Zeynep is a dancer who is determined that no one will stop her dancing. I love that she is not what Cem expects but that in the end, he can see her beauty and her strength. Matriarch Gül is a powerful woman in the village. She’s not necessarily a good woman but it’s easy to understand what motivates her, fear mostly, and how she’s had to pass through life relying only on herself to make things happen in a patriarchal society. She married young and hasn’t developed properly, much beyond a thirteen-year-old girl.

This is your debut novel. What has most surprised you about becoming published?

That I had thoughts of wanting to take it all back! Fear, and I’m not a fearful person. It is a very strange feeling, having something that was so private for so long now in the hands of others to make of it what they will, to feel vulnerable in that way and exposed. It’s something that a writer yearns for, dreams of, to have a book published but you have no idea what the emotions might be, and they can be surprising. I’ve been so gratified by the positive responses from readers and reviewers, though, as well as the editors and people at my publishers. It’s an exhilarating, thrilling thing. But scary.

How long did it take you to write this book?

I began in 2000. Put to the side. Picked it up again in 2008, worked sporadically until 2011 (was focussing on another novel manuscript). Then worked more intensely from 2011 or so, and in concentrated focus 2013/14. I like to have more than one thing ‘on the go’.

Was there anything that you loved but ultimately had to leave out of your novel?
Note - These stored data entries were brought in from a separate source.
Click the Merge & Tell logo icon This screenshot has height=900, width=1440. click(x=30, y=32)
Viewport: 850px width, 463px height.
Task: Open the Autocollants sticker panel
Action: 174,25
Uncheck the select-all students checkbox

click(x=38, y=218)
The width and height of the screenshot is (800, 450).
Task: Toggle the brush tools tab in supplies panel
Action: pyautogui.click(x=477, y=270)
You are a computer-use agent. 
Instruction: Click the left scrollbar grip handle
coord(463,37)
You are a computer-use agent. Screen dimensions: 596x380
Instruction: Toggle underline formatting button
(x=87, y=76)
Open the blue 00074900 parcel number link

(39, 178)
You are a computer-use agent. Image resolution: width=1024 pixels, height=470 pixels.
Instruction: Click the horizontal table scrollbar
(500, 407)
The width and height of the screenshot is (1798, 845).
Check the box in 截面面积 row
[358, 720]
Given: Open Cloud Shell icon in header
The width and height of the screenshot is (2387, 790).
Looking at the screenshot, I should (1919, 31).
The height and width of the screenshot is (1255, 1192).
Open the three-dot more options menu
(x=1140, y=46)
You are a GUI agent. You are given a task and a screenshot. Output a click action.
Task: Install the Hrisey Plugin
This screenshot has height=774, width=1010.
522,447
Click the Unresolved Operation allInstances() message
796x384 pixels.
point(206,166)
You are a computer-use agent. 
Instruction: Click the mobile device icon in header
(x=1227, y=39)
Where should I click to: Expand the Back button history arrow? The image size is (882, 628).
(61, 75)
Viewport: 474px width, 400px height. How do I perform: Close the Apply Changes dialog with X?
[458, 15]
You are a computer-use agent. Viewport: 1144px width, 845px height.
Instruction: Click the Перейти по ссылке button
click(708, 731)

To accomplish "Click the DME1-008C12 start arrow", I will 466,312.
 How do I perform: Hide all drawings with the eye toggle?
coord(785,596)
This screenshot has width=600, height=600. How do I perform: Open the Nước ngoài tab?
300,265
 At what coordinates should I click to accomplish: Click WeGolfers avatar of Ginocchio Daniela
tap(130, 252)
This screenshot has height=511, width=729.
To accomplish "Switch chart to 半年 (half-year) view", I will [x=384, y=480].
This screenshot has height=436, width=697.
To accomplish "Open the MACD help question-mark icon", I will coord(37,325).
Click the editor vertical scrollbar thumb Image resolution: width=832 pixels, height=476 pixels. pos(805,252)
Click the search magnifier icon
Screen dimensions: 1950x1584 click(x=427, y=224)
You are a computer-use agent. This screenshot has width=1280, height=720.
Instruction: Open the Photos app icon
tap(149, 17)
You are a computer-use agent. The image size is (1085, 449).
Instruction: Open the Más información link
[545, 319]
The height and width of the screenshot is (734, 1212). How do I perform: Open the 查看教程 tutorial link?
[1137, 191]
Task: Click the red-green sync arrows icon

Yes! This is a great question because I get to talk about a chunk of text that I did leave out, but that I really liked. I think of it as ‘the cadenza’ (which is what a reader-friend called it when she read the ms in an earlier form). My publisher didn’t see it but my literary agent advised that it should go and I followed her advice. I still think about it though. It was a section of text, towards the end, where completely new characters came barging into the narrative – a professor of textiles travelling by train to a rug conference in Ankara; the argument and physical clash he got into there with another rug expert; and the denouement of it all in a conversation back in his home city with his wife. The professor is still in there, I snuck him in with a quotation at the beginning of Part 2. Professor Osman Heybeli so I’m glad he’s in the book. In my mind, when I wrote it, I thought of it as a ‘deliberate mistake’ to echo the mentions of deliberate mistakes that can be found in Turkish rugs. That somehow these characters in an entirely other story had stumbled into my narrative, and then stumbled out again. Like they’d broken through some invisible wall. Writing about it now makes me wish it was still in but perhaps I was ambitious enough in getting what I managed to get into the book and shouldn’t be greedy!

What is the one thing you’d like a reader to take away with them when finishing THE SECRET SON?

The feeling that they’ve read something different, experienced something original and exciting, and that it stays with them in some way.

Are you working on a new project?

Yes, I have two more manuscripts on the go. One is quite worked, and I’ve put it aside to ‘compost’ and will go back to that over the summer. It’s about a 1980s family in country Victoria – the Mallee – and I’m describing it as ‘gothic’. The other is a first draft of something new – my third novel – and it needs a lot more work. It’s about a woman living in Melbourne in current times, whose life unravels rather spectacularly over the course of a week.